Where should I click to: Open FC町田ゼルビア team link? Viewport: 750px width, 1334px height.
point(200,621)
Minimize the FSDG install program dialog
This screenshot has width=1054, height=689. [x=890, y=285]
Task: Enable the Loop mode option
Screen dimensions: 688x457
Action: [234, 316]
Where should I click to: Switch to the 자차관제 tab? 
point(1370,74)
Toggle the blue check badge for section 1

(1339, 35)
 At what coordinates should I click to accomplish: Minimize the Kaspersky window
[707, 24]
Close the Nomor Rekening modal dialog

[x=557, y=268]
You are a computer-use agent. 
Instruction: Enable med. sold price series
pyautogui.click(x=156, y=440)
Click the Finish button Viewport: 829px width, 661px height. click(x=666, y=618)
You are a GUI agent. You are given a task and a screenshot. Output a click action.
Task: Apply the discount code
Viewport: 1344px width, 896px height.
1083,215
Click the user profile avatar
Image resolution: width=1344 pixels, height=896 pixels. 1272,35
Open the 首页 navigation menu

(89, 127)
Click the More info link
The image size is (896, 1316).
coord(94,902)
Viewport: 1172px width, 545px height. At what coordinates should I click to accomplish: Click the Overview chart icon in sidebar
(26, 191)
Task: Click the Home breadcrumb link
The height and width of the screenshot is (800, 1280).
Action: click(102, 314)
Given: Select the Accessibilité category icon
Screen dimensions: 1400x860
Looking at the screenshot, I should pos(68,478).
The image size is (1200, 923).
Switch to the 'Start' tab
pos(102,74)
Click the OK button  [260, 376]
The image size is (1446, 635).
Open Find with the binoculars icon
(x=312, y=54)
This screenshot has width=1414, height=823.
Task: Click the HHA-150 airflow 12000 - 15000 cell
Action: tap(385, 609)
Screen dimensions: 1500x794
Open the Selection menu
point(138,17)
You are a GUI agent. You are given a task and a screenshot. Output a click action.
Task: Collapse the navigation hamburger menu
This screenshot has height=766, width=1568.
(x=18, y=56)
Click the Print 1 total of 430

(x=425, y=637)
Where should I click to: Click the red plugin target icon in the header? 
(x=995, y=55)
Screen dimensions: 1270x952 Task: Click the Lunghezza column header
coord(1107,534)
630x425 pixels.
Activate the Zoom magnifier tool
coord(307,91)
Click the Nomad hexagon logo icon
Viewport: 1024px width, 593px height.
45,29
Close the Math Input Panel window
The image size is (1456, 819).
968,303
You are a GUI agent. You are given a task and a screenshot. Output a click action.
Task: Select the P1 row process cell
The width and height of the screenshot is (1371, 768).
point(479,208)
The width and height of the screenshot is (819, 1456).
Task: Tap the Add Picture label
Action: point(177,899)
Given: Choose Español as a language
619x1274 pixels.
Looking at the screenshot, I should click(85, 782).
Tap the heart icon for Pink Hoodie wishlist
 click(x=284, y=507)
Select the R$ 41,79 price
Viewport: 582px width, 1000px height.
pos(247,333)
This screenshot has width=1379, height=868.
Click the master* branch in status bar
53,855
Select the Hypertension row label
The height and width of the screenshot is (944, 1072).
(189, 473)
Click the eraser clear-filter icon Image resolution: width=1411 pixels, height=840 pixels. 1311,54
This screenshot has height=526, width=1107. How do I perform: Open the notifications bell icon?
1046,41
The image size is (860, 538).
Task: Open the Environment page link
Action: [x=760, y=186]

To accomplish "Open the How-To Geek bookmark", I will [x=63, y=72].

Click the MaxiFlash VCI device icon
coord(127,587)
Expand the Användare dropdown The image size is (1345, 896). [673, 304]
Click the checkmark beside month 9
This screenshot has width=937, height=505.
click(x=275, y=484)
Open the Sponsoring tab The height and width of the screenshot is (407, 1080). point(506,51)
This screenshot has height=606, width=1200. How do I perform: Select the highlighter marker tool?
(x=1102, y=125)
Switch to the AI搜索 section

#####

▶ _Directive_: Count the lines in the rows above that contain the string "button". Reply with the number only.

▶ _Written reply_: 2